**Supplied entries:**
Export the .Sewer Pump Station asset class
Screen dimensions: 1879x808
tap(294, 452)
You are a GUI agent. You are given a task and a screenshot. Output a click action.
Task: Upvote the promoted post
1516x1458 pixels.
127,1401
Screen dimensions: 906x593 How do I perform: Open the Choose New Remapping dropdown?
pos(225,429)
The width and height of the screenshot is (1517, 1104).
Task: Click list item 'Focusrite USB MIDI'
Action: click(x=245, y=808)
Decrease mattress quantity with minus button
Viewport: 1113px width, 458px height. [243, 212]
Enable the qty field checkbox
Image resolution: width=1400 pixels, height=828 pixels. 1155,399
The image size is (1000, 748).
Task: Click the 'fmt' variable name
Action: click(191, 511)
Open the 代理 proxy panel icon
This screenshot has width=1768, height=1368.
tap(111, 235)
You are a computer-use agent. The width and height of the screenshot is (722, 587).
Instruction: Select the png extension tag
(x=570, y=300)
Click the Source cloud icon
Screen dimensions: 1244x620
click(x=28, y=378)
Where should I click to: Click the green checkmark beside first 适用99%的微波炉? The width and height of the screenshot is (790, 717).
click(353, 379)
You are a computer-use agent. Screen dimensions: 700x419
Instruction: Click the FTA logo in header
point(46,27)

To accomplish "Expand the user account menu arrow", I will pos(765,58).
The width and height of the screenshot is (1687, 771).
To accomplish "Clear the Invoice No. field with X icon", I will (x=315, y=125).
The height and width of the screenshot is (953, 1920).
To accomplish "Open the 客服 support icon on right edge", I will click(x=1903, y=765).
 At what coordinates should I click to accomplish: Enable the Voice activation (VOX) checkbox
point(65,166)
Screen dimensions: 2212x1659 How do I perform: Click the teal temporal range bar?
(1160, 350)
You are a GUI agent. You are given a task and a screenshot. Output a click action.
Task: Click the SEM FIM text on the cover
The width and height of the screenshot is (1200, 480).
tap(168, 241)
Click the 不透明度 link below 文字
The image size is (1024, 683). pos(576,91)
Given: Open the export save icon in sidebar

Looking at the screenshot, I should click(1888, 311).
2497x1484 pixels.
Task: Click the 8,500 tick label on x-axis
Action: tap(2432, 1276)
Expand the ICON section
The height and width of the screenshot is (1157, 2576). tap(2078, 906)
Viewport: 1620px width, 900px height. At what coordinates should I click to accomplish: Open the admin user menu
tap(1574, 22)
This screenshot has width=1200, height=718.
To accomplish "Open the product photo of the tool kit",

**Goal:** Rescale the rows above, starting with the line that contains "You are a computer-use agent. Screen" and going on through the line that contains "will click(x=1903, y=765).", both included, and give only these lines again with the requests kept. Multiply every click coordinate in the answers by 0.4, round to whole numbers with halves going up, and leave all other numbers unchanged.

**Written answer:**
You are a computer-use agent. Screen dimensions: 700x419
Instruction: Click the FTA logo in header
point(18,11)

To accomplish "Expand the user account menu arrow", I will pos(306,23).
The width and height of the screenshot is (1687, 771).
To accomplish "Clear the Invoice No. field with X icon", I will (x=126, y=50).
The height and width of the screenshot is (953, 1920).
To accomplish "Open the 客服 support icon on right edge", I will click(x=761, y=306).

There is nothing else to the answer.